Summary
In Skelly v Village of Port Chester (6 A.D.2d 717), this Court observed that the curb was not an entity unto itself but was either part of the highway or street, or part of the sidewalk, but in that case, it was not necessary to resolve the issue.
Summary of this case from Nado v. State of New YorkOpinion
May 19, 1958
Present — Nolan, P.J., Wenzel, Beldock, Ughetta and Hallinan, JJ. [ 10 Misc.2d 52.]

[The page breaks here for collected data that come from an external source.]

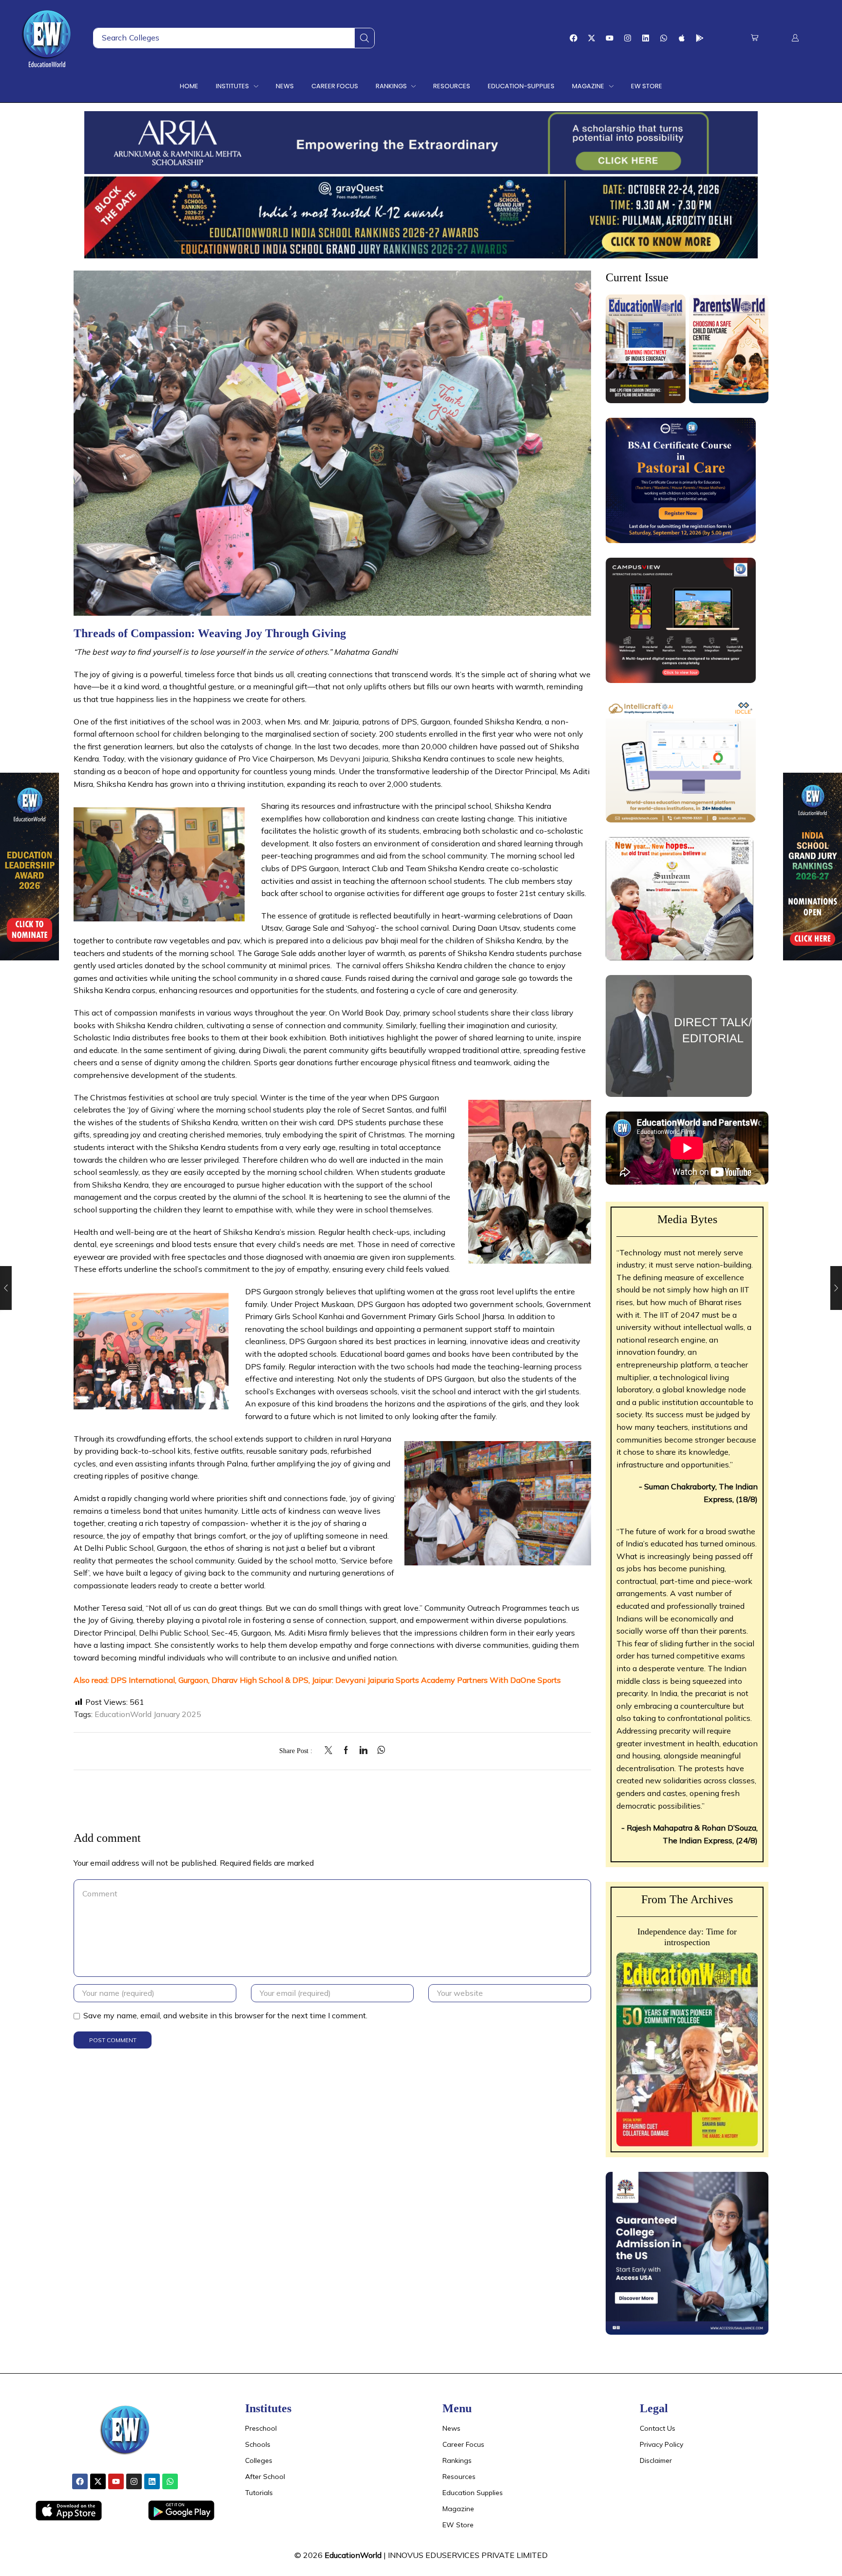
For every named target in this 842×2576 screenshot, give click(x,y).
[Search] (364, 38)
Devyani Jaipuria (359, 758)
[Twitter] (331, 1750)
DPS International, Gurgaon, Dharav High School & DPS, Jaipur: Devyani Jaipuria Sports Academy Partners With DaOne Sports (336, 1680)
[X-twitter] (591, 38)
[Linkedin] (645, 38)
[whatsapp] (378, 1750)
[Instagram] (627, 38)
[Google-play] (700, 38)
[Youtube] (609, 38)
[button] (754, 37)
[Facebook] (573, 38)
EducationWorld (353, 2555)
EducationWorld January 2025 (148, 1714)
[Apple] (681, 38)
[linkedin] (363, 1750)
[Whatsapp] (663, 38)
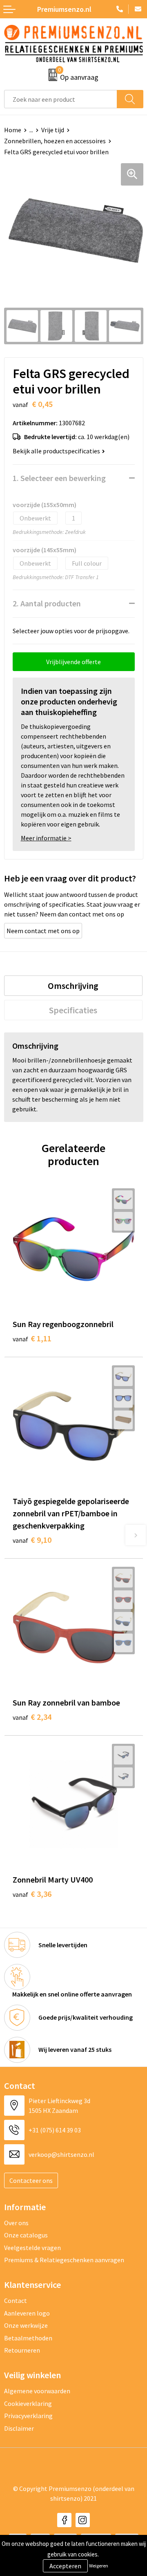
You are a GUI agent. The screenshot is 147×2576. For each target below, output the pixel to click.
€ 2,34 (32, 1717)
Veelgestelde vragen (32, 2248)
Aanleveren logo (27, 2313)
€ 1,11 (32, 1338)
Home (12, 130)
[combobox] (60, 99)
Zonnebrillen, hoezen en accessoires (55, 141)
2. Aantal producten (47, 603)
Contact (15, 2300)
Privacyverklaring (28, 2416)
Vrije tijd (52, 130)
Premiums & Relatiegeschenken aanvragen (64, 2260)
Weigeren (98, 2566)
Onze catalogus (26, 2235)
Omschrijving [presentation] (73, 985)
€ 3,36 (32, 1894)
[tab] (73, 985)
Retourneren (22, 2350)
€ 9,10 (32, 1540)
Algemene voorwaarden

In an action to recover damages for personal injuries, the appeal is from an order granting a motion to dismiss the complaint, and from the judgment entered thereon. Appellant alleged she was injured when her foot was caught in a defective, dangerous and broken curbing. The motion was based on the ground that the complaint did not allege that written notice of the defective and dangerous condition of the curb had been given to respondent's trustees prior to the accident. Order and judgment unanimously affirmed, with $10 costs and disbursements. By its Local Law No. 1 for the year 1953, respondent amended section 16 of title VII of its charter (L. 1868, ch. 818, as amd.) to provide that "No civil action shall be brought or maintained against the village of Port Chester for damages or injuries to person or property sustained in consequence of any street, highway, bridge, culvert, sidewalk or crosswalk being defective, out of repair, unsafe, dangerous or obstructed, unless written notice of the existence of such condition, relating to the particular place, had theretofore actually been given to the board of trustees of the village of Port Chester, and there had been a failure or neglect on the part of said village to cause such condition to be corrected, or the place otherwise made reasonably safe within a reasonable time after the receipt of such notice." Appellant concedes that the Local Law is valid. If the Local Law required the giving of written notice prior to the accident herein, the giving of such written notice was a condition precedent which appellant was required to plead in order to maintain the action ( Ellis v. City of Geneva, 259 App. Div. 502, affd. 288 N.Y. 478). We are not required to determine whether, in the light of other provisions of respondent's charter and other statutes, the curb was part of the sidewalk or part of the street as distinguished from the sidewalk. In our opinion, it would require a strained and unrealistic construction or interpretation of the Local Law to hold that the curb, which was the dividing line between the part of the street or highway intended for vehicular traffic and the sidewalk, the part intended for the use of pedestrians, was not part of the highway, or part of the street, or part of the sidewalk (see, e.g., 25 C.J.S., Curb, p. 29; Vehicle and Traffic Law, § 2, subds. 2, 3, 4, 26 [before amdt. by L. 1957, ch. 698], §§ 111, 118, 134, 140, 144, 148, as amd. by L. 1957, ch. 698).